# New 2 forum



## JAKE THE SNAKEY (Mar 14, 2014)

Whats up!been active on one other forum a few years back but thats about it. Ready to learn and grow. I signed up tonight to start a log/review of sdmz 3.0 rx and Formeron.


----------



## brazey (Mar 15, 2014)

Welcome to the community.


----------



## sneedham (Mar 15, 2014)

Welcome bro...

This Message Was Sent By ME!!!!!


----------



## mrsliz1724 (Mar 15, 2014)

Welcome jake. You will love this place.


----------



## Lift-on (Mar 15, 2014)

Joined the best forum around!
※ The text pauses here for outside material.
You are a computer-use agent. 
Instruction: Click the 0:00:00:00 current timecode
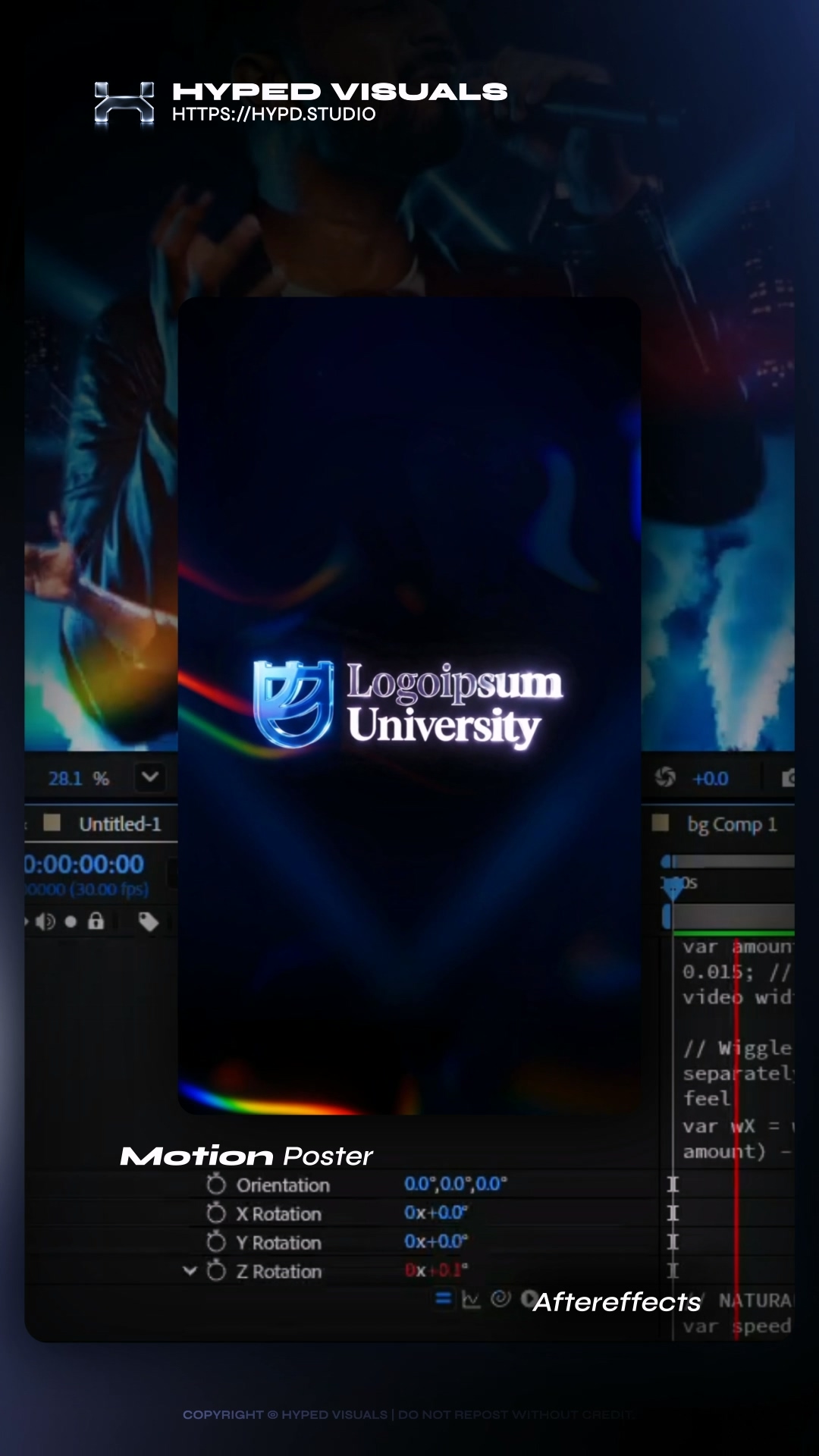click(x=84, y=864)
Welcome


----------



## JAKE THE SNAKEY (Mar 15, 2014)

Thanks guys! Glad to be here!


----------



## JAKE THE SNAKEY (Mar 15, 2014)

Well i'm about 6,2 and have 170lbs
With about 8-10% body fat to work with.


----------



## JAKE THE SNAKEY (Mar 15, 2014)

My up coming cycle will be a lean bulk. 
Minimum cals a day would be 3200
Minimum 1g protein per lb of body weight.
Carbs around 300-400 a day?!? Not sure yet.
Fat intake _ idk yet.


----------



## JAKE THE SNAKEY (Mar 15, 2014)

Think i might post pics in the sdmz log but
 idk next to most of u i feel like a small guy lol.


----------



## machinist9 (Mar 15, 2014)

Welcome


----------



## JAKE THE SNAKEY (Mar 15, 2014)

So a little story about me
started lifting a few year back stating at 145lb 6-8bf% got to 209 in about a year and a half
went sk8Boarding and broke my elbow lol
stoped lifting and then fell i'll for months and lost all of my gains.
So oct 2013 i stared lifing again one year after my elbow was broke.
And now here I am fighting for it all back.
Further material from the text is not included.